Flask Snippets

Snippets are unofficial and unmaintained.

This is an archived view of user-submitted snippets. Despite being hosted on the Flask site, they are not official. No Flask maintainer has curated or checked the snippets for security, correctness, or design.

Verify a Google authentication token

Posted by SpaceCowboy on 2014-10-05 @ 21:35 and filed in Decorators

For my simple REST API, I needed to verify bearer tokens to get the email of the user. The token is retrieved by the client via an Android app, so I didn't need any of the login features offered in other solutions.

A requirement is 'httplib2', so do:

pip install httplib2

Then the code is very simple:

# put this in for example gauth.py
def validate_token(access_token):
    '''Verifies that an access-token is valid and
    meant for this app.

    Returns None on fail, and an e-mail on success'''
    h = Http()
    resp, cont = h.request("https://www.googleapis.com/oauth2/v2/userinfo",
                           headers={'Host': 'www.googleapis.com',
                                    'Authorization': access_token})

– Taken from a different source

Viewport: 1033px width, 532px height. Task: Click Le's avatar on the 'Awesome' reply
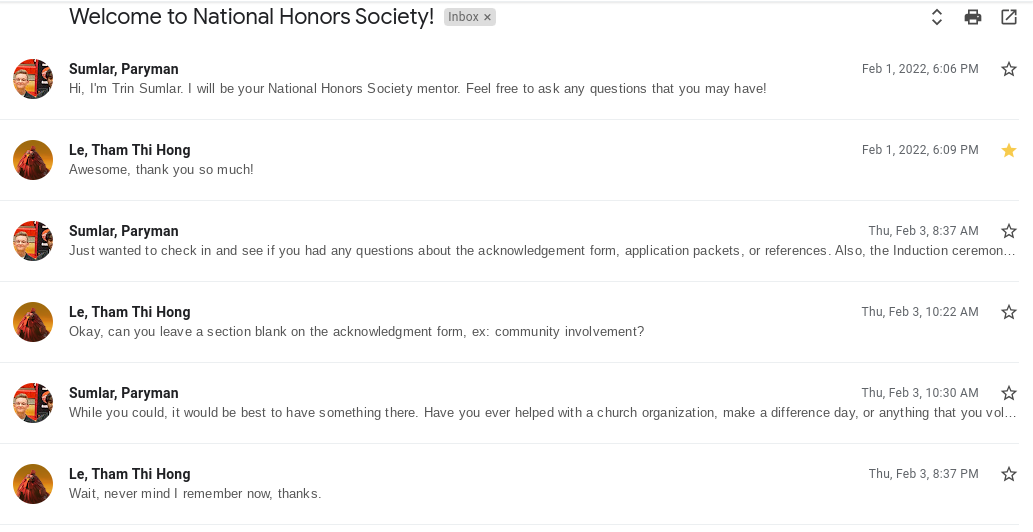coord(33,160)
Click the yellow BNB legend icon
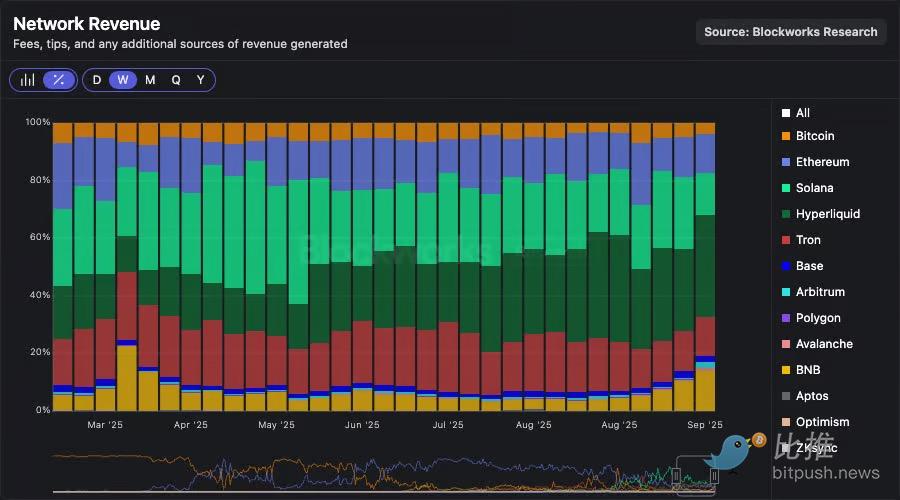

    if not resp['status'] == '200':
        return None

    try:
        data = json.loads(cont)
    except TypeError:
        # Running this in Python3
        # httplib2 returns byte objects
        data = json.loads(cont.decode())

    return data['email']

def authorized(fn):
    """Decorator that checks that requests
    contain an id-token in the request header.
    userid will be None if the
    authentication failed, and have an id otherwise.

    Usage:
    @app.route("/")
    @authorized
    def secured_root(userid=None):
        pass
    """

    def _wrap(*args, **kwargs):
        if 'Authorization' not in request.headers:
            # Unauthorized
            print("No token in header")
            abort(401)
            return None

        print("Checking token...")
        userid = validate_token(request.headers['Authorization'])
        if userid is None:
            print("Check returned FAIL!")
            # Unauthorized
            abort(401)
            return None

        return fn(userid=userid, *args, **kwargs)
    return _wrap

An example would be:

from gauth import authorized

@app.route('/')
@authorized
def root(self, userid):
      return "Hello {}".format(userid)

Any route decorated with @authorized has to have the keyword argument 'userid'.

This snippet by SpaceCowboy can be used freely for anything you like. Consider it public domain.